"Hall effects, Spin Orbit Coupling, and Spin Orbit Torque in Topological Insulators" by Kang Wang (UCLA)

Thursday, May 21, 2015 - 4:00pm to 5:00pm
Physics and Astronomy Colloquium

Thursdays, 4:00-5:00 pm

1-434 Physics and Astronomy (map)
Reception from 3:30-4:00 p.m.
(unless otherwise posted)

Guest Speaker: Kang L. Wang (University of California, Los Angeles)

Talk Title:  “Hall effects, Spin Orbit Coupling, and Spin Orbit Torque in Topological Insulators”


The Hall effect discovered more than 130 years ago has found ubiquitous applications in today automobiles.  Recent interests in spin Hall due to large spin orbit interaction have led to many advances for improving energy efficiency in the stride to meeting the critical challenge of increasing energy dissipation.   

The presence of large SOC can render an insulator to a topological insulator exhibiting Dirac electron surface states.  When magnetic order is introduced into topological insulators (TIs), the time-reversal-symmetry (TRS) is broken, and the non-trivial topological surface is driven into a new massive Dirac-fermions state. By controlling the magnetic (Cr) doping concentration and the Fermi level position, we show that the quantum anomalous Hall effect (QAHE) in the macroscopic millimeter-size magnetic-doped TI Cr-doped ((BixSb1-x)2Te3) films. Furthermore, we find that the stability of the dissipationless chiral edge conductance is well-maintained as the film thickness varies across the 2D hybridization limit.

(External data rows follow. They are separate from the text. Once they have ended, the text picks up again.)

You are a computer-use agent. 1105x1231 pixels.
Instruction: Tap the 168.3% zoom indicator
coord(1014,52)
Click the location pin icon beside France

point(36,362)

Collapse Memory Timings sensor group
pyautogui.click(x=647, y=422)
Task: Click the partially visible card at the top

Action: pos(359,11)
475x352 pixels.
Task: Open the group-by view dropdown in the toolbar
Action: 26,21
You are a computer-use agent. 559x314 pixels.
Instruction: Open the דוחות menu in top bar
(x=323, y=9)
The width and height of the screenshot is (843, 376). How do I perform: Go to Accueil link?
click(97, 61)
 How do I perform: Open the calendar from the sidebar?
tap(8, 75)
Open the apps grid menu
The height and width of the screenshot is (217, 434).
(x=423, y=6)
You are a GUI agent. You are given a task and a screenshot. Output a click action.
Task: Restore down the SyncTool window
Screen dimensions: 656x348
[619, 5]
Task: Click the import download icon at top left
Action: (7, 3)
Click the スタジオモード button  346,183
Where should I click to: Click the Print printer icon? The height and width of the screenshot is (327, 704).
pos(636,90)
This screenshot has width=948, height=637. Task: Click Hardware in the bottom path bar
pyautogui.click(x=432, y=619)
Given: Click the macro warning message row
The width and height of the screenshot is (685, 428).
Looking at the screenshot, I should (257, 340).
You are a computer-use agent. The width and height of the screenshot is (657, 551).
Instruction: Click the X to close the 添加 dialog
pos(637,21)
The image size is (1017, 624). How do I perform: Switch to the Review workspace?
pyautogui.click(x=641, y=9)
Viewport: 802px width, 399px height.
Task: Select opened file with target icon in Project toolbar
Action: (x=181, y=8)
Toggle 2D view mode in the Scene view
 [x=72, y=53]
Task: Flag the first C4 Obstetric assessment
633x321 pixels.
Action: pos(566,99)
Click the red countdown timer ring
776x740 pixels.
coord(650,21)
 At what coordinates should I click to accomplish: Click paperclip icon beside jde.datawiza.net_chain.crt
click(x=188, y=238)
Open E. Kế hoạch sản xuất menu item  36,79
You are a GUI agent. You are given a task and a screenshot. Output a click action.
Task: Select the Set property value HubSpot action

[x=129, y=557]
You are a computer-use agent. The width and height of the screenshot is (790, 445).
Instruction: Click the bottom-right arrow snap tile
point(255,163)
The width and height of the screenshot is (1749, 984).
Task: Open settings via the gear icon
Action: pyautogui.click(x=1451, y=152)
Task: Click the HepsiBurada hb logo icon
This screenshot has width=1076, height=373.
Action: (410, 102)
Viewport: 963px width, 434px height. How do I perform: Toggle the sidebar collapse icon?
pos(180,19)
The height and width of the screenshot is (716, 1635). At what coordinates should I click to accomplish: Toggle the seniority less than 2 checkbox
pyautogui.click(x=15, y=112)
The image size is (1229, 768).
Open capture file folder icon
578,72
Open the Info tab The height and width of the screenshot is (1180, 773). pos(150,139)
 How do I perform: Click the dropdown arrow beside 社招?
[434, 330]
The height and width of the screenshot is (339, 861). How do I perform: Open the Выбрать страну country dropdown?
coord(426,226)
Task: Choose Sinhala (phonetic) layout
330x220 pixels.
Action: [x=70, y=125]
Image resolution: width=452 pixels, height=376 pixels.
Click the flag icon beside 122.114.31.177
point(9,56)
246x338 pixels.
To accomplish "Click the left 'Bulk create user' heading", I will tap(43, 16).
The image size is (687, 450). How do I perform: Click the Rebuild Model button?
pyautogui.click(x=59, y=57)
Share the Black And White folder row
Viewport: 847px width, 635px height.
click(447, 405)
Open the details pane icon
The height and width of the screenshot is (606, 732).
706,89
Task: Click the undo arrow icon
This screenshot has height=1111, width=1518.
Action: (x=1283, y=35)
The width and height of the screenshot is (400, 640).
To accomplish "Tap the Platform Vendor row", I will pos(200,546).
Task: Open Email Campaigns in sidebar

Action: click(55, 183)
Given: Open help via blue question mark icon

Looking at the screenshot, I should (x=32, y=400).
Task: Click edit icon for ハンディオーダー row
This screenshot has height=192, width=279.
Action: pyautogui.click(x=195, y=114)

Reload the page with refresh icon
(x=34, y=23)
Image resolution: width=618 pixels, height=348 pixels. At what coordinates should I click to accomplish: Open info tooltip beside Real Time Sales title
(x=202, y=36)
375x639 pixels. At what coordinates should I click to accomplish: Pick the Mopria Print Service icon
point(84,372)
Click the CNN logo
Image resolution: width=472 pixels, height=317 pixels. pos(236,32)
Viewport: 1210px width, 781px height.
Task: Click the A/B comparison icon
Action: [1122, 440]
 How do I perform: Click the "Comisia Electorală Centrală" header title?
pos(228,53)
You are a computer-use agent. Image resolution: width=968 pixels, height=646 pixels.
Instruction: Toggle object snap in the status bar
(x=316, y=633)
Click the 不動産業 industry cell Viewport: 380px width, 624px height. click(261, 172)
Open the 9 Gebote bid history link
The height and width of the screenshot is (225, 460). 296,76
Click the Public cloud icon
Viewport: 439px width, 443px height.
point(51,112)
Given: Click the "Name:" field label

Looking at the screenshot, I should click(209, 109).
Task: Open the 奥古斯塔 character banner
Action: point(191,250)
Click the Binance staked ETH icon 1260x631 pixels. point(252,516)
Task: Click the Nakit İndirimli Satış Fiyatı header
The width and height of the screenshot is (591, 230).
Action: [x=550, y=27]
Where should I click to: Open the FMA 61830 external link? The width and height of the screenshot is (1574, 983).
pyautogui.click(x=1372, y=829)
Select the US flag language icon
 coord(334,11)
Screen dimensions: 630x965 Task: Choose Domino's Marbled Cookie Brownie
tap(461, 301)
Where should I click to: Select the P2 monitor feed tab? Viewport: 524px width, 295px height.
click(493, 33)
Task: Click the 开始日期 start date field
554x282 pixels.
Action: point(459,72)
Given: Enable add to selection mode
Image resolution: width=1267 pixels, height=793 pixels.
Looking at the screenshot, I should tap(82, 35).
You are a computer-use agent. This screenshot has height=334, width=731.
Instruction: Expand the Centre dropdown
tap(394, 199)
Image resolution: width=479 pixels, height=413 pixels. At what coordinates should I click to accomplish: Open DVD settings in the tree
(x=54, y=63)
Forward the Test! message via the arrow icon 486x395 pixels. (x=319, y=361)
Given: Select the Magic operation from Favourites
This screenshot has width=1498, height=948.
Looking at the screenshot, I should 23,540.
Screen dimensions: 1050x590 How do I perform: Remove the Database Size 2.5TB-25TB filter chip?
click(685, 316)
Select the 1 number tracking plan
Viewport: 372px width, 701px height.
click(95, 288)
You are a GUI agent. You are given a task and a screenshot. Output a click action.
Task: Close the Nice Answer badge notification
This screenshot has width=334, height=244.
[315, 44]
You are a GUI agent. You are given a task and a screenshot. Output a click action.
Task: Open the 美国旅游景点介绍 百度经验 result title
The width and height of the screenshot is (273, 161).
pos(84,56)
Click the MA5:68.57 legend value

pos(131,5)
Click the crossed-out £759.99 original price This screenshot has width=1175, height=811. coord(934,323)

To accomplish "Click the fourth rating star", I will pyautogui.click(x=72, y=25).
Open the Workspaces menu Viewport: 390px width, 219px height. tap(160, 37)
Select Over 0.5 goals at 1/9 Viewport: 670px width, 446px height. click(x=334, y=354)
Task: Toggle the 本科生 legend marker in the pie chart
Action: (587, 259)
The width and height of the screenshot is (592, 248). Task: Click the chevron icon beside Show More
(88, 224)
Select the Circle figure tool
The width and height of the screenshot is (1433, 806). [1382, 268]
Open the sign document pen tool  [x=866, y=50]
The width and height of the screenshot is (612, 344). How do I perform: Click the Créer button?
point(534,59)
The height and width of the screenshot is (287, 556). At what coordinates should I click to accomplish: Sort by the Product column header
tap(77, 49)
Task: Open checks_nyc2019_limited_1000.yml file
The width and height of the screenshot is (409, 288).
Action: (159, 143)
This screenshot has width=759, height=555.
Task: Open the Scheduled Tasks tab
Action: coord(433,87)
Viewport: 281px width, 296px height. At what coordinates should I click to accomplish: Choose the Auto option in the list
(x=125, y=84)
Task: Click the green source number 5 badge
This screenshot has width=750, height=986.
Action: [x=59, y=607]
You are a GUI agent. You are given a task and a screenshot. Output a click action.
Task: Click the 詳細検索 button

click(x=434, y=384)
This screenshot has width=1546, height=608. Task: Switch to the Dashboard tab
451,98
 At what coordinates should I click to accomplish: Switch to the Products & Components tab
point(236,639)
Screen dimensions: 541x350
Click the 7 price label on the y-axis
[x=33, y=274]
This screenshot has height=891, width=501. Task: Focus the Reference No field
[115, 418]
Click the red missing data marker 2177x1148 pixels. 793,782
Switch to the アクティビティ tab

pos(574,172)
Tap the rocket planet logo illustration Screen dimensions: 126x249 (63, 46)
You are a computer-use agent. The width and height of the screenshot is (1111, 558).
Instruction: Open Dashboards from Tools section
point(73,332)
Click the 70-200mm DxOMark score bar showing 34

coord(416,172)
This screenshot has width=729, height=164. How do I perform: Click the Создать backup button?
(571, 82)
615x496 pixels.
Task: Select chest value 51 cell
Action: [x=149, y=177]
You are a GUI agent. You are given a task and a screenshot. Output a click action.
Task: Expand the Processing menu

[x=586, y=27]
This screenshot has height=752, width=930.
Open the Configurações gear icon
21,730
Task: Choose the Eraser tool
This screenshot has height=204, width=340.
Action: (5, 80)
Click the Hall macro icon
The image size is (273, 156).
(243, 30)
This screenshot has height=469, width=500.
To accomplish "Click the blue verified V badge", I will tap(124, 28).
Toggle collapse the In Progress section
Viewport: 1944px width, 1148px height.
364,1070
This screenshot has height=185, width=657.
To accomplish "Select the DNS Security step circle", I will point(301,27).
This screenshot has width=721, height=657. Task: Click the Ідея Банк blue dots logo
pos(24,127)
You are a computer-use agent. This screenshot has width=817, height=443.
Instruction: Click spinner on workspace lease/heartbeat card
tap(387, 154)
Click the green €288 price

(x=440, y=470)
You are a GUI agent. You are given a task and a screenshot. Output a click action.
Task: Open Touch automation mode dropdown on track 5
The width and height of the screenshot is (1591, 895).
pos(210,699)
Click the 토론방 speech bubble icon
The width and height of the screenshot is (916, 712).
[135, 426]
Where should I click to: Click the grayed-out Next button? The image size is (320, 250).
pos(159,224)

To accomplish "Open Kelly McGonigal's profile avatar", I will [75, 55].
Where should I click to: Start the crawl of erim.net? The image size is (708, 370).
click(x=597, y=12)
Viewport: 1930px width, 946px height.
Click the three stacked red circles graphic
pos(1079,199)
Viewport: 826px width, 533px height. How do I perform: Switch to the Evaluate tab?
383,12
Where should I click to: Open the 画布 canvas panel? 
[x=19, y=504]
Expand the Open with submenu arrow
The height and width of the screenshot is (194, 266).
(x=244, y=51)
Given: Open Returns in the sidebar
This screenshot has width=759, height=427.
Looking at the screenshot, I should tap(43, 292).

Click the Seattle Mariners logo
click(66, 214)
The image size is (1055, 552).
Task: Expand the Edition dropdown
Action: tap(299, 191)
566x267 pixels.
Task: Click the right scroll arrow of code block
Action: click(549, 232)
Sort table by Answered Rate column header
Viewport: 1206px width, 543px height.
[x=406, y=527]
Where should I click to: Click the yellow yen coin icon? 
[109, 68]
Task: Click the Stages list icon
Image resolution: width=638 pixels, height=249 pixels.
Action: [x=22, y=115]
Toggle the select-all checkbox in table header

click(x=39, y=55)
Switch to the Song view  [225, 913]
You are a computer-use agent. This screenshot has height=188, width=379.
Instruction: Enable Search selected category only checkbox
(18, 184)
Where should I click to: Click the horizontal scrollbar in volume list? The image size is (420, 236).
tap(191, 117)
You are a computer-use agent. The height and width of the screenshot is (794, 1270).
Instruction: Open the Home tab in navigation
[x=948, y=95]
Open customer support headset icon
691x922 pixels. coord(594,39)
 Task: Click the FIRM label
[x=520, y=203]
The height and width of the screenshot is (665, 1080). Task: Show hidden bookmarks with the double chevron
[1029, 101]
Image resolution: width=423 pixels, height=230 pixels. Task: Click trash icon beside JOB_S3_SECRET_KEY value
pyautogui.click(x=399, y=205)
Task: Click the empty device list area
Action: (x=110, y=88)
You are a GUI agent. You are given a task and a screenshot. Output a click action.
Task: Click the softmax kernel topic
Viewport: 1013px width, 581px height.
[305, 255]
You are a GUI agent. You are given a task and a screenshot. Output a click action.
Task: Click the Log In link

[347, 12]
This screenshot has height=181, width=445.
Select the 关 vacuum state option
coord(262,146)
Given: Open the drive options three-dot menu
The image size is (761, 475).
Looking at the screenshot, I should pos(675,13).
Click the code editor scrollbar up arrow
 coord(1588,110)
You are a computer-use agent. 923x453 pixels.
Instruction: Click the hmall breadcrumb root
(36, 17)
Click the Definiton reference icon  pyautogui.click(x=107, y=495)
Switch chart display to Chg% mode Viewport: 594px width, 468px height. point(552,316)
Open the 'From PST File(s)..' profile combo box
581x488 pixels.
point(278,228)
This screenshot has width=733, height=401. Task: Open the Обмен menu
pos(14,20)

TI/Cr-doped TI heterostructures can also be used for the electrical manipulation of magnetization switching via giant spin–orbit torque (SOT).  We demonstrate that the SOT required for magnetization switching in such magnetic TI-based bilayer structures is three orders of magnitude more efficient than that of heavy metals.  All these exotic magnetic TI-based phenomena will serve as fundamental steps to further explore the TRS-breaking TI systems.